### [Task directions]
For the data that follows, state how many lines hold the string "computer", giving the number by itself.

[Saved data entries]
- Opening Delimiter -
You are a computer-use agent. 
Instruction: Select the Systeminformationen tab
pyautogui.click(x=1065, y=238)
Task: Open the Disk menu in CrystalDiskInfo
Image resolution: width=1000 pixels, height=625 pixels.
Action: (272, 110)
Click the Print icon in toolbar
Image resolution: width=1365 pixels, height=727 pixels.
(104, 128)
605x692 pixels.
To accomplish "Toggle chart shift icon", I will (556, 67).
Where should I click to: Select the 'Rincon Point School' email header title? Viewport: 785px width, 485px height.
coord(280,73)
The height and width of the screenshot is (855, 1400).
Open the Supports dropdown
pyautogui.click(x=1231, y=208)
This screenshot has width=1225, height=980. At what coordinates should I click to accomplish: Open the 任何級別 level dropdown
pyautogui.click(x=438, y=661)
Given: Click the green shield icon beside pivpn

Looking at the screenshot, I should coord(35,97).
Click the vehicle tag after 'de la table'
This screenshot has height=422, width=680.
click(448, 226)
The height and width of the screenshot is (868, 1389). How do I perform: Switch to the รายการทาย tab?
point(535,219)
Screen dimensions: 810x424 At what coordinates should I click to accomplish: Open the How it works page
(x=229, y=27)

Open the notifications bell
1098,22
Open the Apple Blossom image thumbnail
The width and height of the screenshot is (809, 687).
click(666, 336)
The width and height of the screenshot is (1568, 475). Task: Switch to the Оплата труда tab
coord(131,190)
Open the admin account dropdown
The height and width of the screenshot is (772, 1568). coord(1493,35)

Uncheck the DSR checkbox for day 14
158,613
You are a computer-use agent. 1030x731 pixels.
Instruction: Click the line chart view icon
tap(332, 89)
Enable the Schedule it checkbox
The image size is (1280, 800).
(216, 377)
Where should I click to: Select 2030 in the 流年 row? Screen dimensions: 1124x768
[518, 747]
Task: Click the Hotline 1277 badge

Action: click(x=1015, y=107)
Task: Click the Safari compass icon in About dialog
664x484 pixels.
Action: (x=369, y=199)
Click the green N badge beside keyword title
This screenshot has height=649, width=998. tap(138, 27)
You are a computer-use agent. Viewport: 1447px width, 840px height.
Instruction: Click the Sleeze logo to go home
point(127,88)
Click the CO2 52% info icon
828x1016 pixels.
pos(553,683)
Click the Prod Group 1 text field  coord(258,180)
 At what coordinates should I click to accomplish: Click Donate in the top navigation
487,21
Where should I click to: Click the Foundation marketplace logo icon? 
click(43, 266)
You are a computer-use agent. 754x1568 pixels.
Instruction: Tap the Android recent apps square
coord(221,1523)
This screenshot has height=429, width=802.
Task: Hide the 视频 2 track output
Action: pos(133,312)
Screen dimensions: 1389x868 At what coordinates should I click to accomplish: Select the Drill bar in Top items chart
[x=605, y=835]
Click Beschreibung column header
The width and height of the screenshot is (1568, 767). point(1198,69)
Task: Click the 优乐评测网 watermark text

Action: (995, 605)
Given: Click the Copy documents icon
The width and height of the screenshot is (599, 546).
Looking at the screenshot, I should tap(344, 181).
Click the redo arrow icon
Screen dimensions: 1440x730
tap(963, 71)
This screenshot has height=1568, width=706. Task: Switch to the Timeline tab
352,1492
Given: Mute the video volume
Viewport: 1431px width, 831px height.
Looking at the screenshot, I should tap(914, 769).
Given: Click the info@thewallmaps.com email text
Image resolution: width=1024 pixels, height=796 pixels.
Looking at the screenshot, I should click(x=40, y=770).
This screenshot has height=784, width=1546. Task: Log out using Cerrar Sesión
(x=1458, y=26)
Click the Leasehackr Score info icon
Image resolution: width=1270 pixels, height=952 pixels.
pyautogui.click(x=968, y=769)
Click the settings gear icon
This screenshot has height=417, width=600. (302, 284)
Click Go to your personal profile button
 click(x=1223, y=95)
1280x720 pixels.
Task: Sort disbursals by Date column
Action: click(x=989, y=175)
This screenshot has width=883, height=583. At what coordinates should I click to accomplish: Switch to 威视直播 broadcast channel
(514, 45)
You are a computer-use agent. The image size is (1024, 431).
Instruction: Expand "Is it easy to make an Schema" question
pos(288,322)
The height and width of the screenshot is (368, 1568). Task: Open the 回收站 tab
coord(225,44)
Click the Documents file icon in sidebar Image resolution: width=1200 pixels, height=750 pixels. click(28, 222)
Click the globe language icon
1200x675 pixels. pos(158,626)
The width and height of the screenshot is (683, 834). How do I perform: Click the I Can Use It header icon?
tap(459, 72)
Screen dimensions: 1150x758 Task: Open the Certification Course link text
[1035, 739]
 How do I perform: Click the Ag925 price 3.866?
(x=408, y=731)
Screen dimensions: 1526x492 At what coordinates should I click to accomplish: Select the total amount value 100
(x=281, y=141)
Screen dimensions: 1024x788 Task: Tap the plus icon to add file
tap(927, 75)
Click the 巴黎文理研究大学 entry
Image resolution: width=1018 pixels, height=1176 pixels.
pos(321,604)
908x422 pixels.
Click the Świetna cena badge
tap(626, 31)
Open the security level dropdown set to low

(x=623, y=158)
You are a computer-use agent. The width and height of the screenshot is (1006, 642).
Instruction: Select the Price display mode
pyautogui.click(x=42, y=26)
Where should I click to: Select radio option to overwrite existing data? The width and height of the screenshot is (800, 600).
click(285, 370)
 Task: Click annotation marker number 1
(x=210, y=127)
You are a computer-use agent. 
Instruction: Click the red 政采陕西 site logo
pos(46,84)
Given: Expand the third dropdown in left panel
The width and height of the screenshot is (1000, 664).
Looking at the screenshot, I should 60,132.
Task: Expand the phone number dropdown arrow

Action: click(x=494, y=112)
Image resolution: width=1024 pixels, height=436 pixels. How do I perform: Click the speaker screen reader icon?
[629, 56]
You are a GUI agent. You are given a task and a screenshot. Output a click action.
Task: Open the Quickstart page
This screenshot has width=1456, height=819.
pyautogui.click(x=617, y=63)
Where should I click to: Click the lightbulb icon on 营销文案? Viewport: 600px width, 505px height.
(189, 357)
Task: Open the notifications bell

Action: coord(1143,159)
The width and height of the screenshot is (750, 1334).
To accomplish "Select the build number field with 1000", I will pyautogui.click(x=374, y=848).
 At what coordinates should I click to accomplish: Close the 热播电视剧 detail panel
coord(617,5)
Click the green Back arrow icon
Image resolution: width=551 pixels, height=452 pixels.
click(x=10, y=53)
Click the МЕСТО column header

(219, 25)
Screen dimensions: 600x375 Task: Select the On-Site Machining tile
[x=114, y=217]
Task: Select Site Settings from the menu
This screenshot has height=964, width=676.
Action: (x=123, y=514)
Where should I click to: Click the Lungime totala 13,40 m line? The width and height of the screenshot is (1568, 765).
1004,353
- Closing Delimiter -
### [Written answer]
7